COMBATIR LA VIOLENCIA

“La impunidad es la principal causa de la delincuencia”.

Tan solo en mayo se registraron dos mil 833 homicidios dolosos en nuestro país: 91 cada día. Es una cifra impresionante para una nación que supuestamente vive en paz. Se calcula que los muertos civiles en la guerra de Ucrania, entre la invasión rusa del 26 de febrero y el pasado 13 de junio, fueron cuatro mil 569. Estamos hablando de 45 muertos al día. En México tenemos más del doble… sin guerra.

En este sexenio se estabilizó el número de homicidios dolosos e incluso se registra un descenso, pero las cifras siguen estando entre las más altas de la historia y las mayores del mundo. Con 30 homicidios por cada 100 mil habitantes, México se ubica entre los 15 países más violentos del planeta. Estamos debajo de El Salvador, con 52; o Venezuela, con 37; pero muy arriba de países como Estados Unidos, con cinco; España, con 0.62, o Japón con 0.26.

El gobierno festeja la estabilización y descenso en los homicidios en este sexenio. Es importante que las cifras ya no suban. Pero no podemos cerrar los ojos a la persistente realidad de violencia que vivimos. La responsabilidad principal del Estado, de cualquier Estado, es proteger la vida y las propiedades de los gobernados, pero no la está cumpliendo. La violencia afecta a todos los estratos y grupos sociales, pero ha sido particularmente mortífera en México para sacerdotes y periodistas.

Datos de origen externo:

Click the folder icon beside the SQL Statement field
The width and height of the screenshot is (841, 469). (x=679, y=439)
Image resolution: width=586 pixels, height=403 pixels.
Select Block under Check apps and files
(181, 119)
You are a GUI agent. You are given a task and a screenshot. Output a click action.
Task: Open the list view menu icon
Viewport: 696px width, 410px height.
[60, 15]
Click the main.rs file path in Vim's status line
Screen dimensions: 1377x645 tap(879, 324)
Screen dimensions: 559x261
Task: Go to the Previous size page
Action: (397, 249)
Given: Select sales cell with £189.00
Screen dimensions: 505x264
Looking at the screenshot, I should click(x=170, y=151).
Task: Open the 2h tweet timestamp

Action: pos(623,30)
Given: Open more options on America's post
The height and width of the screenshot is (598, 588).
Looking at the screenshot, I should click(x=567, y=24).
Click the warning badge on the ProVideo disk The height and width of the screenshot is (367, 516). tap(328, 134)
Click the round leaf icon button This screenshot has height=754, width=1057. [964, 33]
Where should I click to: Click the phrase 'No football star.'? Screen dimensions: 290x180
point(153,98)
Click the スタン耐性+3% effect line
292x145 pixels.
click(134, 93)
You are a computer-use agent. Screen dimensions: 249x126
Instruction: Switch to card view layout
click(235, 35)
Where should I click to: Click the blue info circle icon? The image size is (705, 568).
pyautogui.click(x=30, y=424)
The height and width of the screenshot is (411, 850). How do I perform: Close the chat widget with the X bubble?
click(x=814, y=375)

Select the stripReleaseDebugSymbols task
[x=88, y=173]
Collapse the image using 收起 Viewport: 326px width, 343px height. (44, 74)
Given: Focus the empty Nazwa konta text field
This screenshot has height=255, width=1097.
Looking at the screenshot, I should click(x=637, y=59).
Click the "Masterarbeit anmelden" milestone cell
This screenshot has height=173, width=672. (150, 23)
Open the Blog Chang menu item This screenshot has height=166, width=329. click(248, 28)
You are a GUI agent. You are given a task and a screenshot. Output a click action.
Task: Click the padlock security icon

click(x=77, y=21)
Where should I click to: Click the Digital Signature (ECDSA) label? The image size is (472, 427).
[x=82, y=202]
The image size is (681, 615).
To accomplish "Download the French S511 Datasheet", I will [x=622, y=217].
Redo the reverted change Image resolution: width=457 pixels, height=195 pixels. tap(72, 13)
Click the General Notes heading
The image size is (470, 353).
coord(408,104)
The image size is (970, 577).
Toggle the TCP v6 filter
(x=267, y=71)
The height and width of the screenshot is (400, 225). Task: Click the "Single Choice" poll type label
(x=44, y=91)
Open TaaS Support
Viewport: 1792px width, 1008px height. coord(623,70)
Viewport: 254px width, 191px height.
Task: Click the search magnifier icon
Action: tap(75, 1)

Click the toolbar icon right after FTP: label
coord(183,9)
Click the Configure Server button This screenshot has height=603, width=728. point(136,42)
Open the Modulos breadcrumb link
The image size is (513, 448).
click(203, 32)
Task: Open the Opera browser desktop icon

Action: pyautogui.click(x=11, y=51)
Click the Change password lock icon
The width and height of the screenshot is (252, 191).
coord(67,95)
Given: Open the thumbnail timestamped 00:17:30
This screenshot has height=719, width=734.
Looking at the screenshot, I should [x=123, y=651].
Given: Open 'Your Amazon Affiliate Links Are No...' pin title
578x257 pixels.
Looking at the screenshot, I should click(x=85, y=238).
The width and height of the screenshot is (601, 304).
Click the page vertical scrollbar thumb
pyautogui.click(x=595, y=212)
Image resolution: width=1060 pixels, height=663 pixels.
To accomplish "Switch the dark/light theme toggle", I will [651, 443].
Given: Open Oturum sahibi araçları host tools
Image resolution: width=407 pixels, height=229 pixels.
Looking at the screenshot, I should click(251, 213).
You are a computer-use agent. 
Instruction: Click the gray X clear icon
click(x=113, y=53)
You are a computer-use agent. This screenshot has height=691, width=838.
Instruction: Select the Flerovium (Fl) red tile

Afirma el presidente que no se puede combatir la violencia con violencia, que los criminales son también seres humanos, pueblo bueno que debe ser perdonado. Declara que busca combatir las causas de la violencia y por eso entrega recursos a los jóvenes que no trabajan ni estudian. Al mismo tiempo culpa de la violencia en México a la libertad de comercio de armas en Estados Unidos. Por eso ha presentado una demanda civil en los tribunales estadunidenses contra las empresas que fabrican y venden armas.

Ley de la selva

No hay razones para pensar que estas estrategias funcionen. La idea de que los pobres son quienes mayoritariamente matan es un simple prejuicio. Dar dinero a los jóvenes, por otra parte, no impedirá que se incorporen al crimen organizado. Tampoco es cierto que el libre comercio de armas sea el generador de la violencia; si fuera así, México, donde las armas están prohibidas, no tendría seis veces el número de homicidios de Estados Unidos, donde la venta y posesión son legales.

No estoy seguro de que no se deba combatir la violencia con violencia. La impunidad es la principal causa de la delincuencia y los homicidios. Si no se emplea la fuerza, muchas veces es imposible detener a los asesinos. José Noriel Portillo, el Chueco, asesino de dos sacerdotes jesuitas y de un guía de turistas en la Tarahumara, no habría abandonado la carrera del crimen por dos mil pesos al mes en asistencia gubernamental. Tampoco tuvo dificultades para obtener armas pese a la prohibición en nuestro país. Un abrazo, por otra parte, no lo hubiera convencido de abandonar su vida criminal.

“La población en México estamos solos, abandonados a nuestra suerte, sometidos a la ley del más fuerte, sometidos a la ley de la selva. Estamos sometidos a la ley del secuestro, de la extorsión del asesinato”, declaró Juan Luis Hernández, jesuita, rector de la Universidad Iberoamericana de Torreón.

La principal responsabilidad de un gobierno es proteger a las personas. Tenemos, sin embargo, un gobierno que hace mil tareas pero ha dejado de cumplir su responsabilidad fundamental.